Sony BMG's deal with San Mateo-based YouTube allows the Web site to display music videos and homemade videos that feature some of the label's songs. YouTube will share advertising revenue with Sony BMG for all amateur music videos that incorporate audio or video works from its library.

The record company, a joint venture between Sony Corp. and Bertelsmann AG, is home to artists such as Bruce Springsteen, Justin Timberlake and Jennifer Lopez.

YouTube's deal with Universal Music Group is similar. The Web site has permission to host music videos by Universal artists, which include U2, The Killers and Black Eyed Peas.

Universal and its artists will be compensated with ad revenue for user-generated content that incorporates Universal's music, the company said.

Last month, Universal Music Group CEO Doug Morris accused YouTube and social-networking hug MySpace of violating copyright laws and suggested the companies owed the record labels "tens of millions of dollars."

Under terms of the deals with the labels, YouTube is responsible for developing technology to identify copyrighted content in videos posted on its site. The technology will give the labels a means to spot when copyrighted work is offered on YouTube and to filter out copyrighted content they don't want posted on the site.

"YouTube is committed to balancing the needs of the fan community with those of copyright holders," said Chad Hurley, chief executive of YouTube.

CBS Corp. said it will provide short-form video content for a CBS "brand channel" on the YouTube site starting this month. It will include news, sports, Showtime and prime-time programming.

Among the offerings will be short clips from top programs such as "Survivor," as well as mini-previews for new fall shows.

YouTube and CBS will share revenue from advertising sponsorships of the CBS content.

"We're now able to offer select entertainment, news and sports programming to a new significant audience, get paid for it, and learn a few things along the way," said Leslie Moonves, president and chief executive of CBS.

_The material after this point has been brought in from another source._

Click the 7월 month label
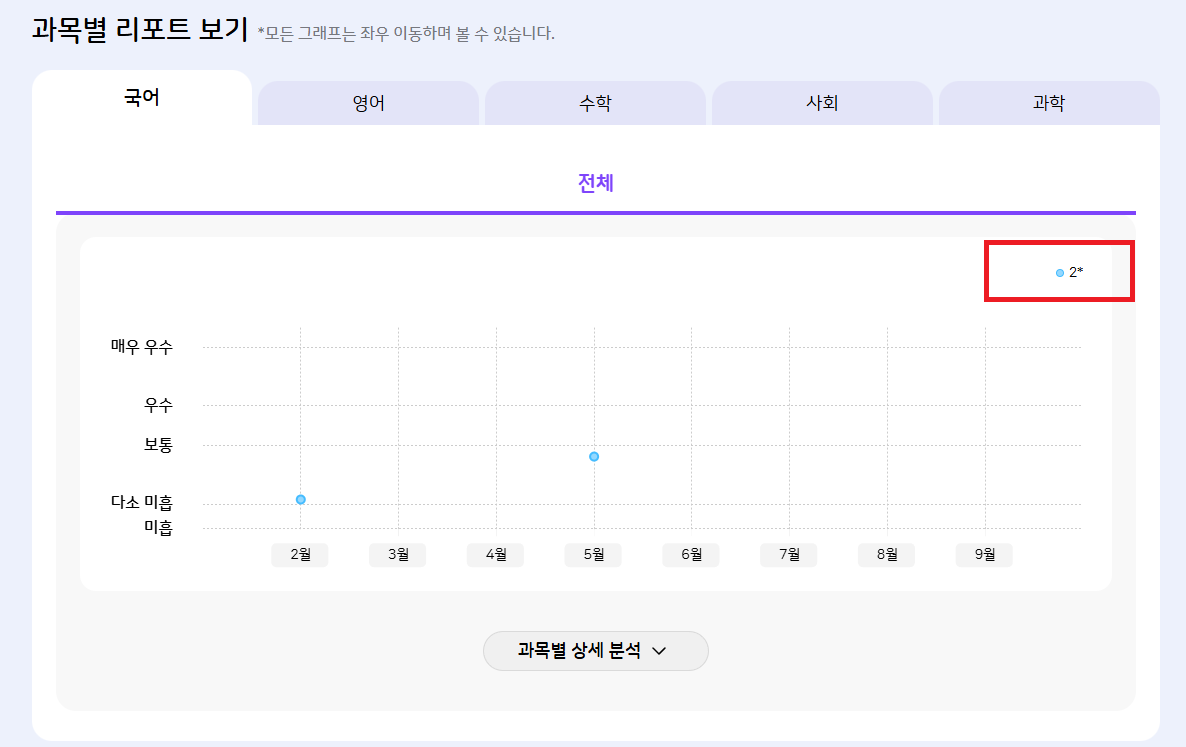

The deals involving Google entitle the Web giant to stream music videos on Google Video while positioning Warner and Sony BMG to gain revenue from online advertising.

Google partner Web sites on its AdSense publisher network will also be able to display music videos by artists at both record labels.

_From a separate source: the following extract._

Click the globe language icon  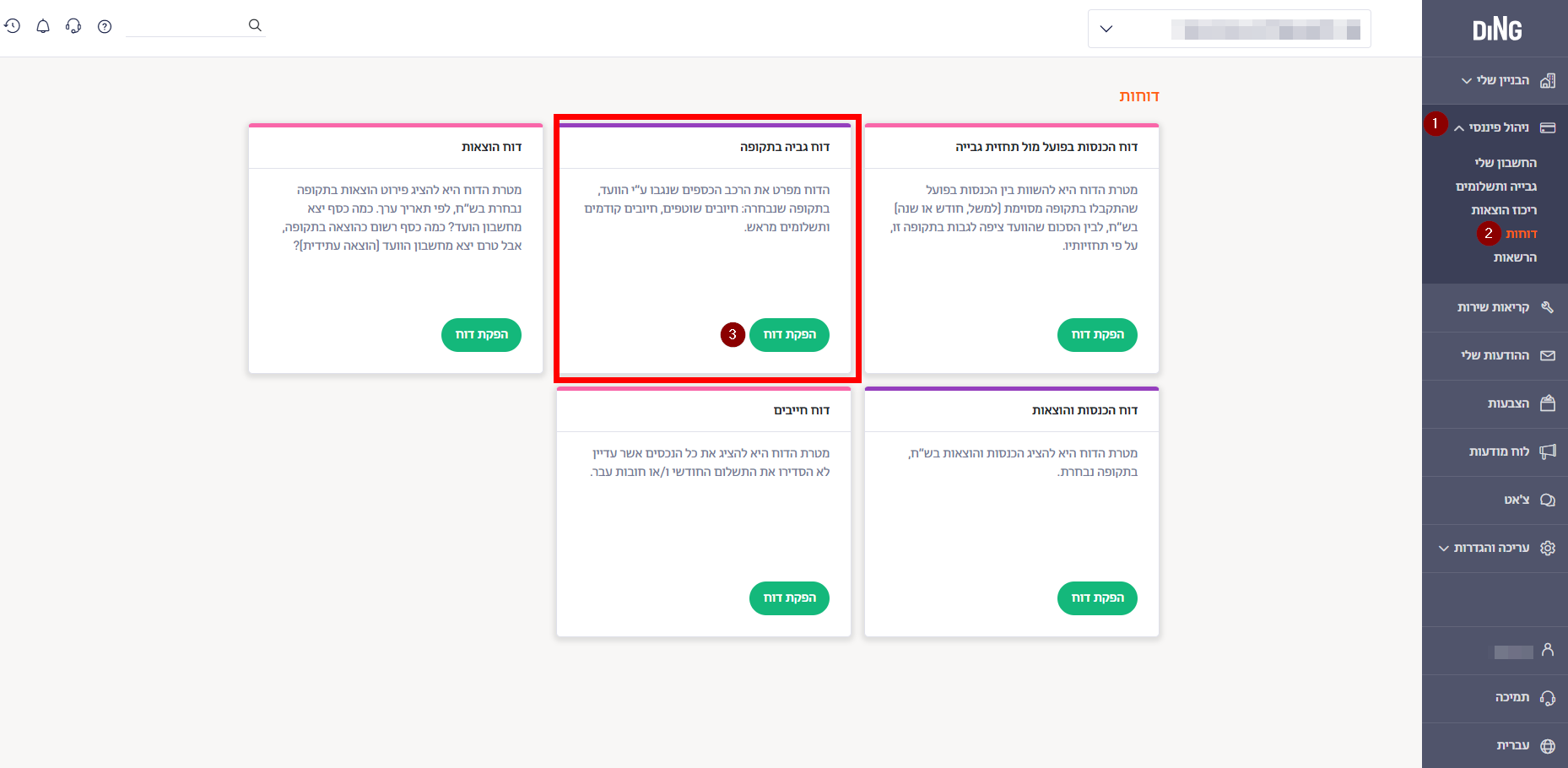pos(1547,746)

The Warner-Google agreement also lets Google sell select music videos for downloading for $1.99 each, the companies said.

Google plans to eventually offer user-generated videos with Warner Music and Sony BMG content.

Like YouTube, Google must first roll out a technology that gives the record labels the option of removing their material from the site.

Shares of Google rose $9.44, or 2.26%, to $429.90 in afternoon trading on the New York Stock Exchange. Shares of CBS rose 7 cents to $28.54; while shares of Warner Music Group fell 16 cents to $26.67, also on the NYSE.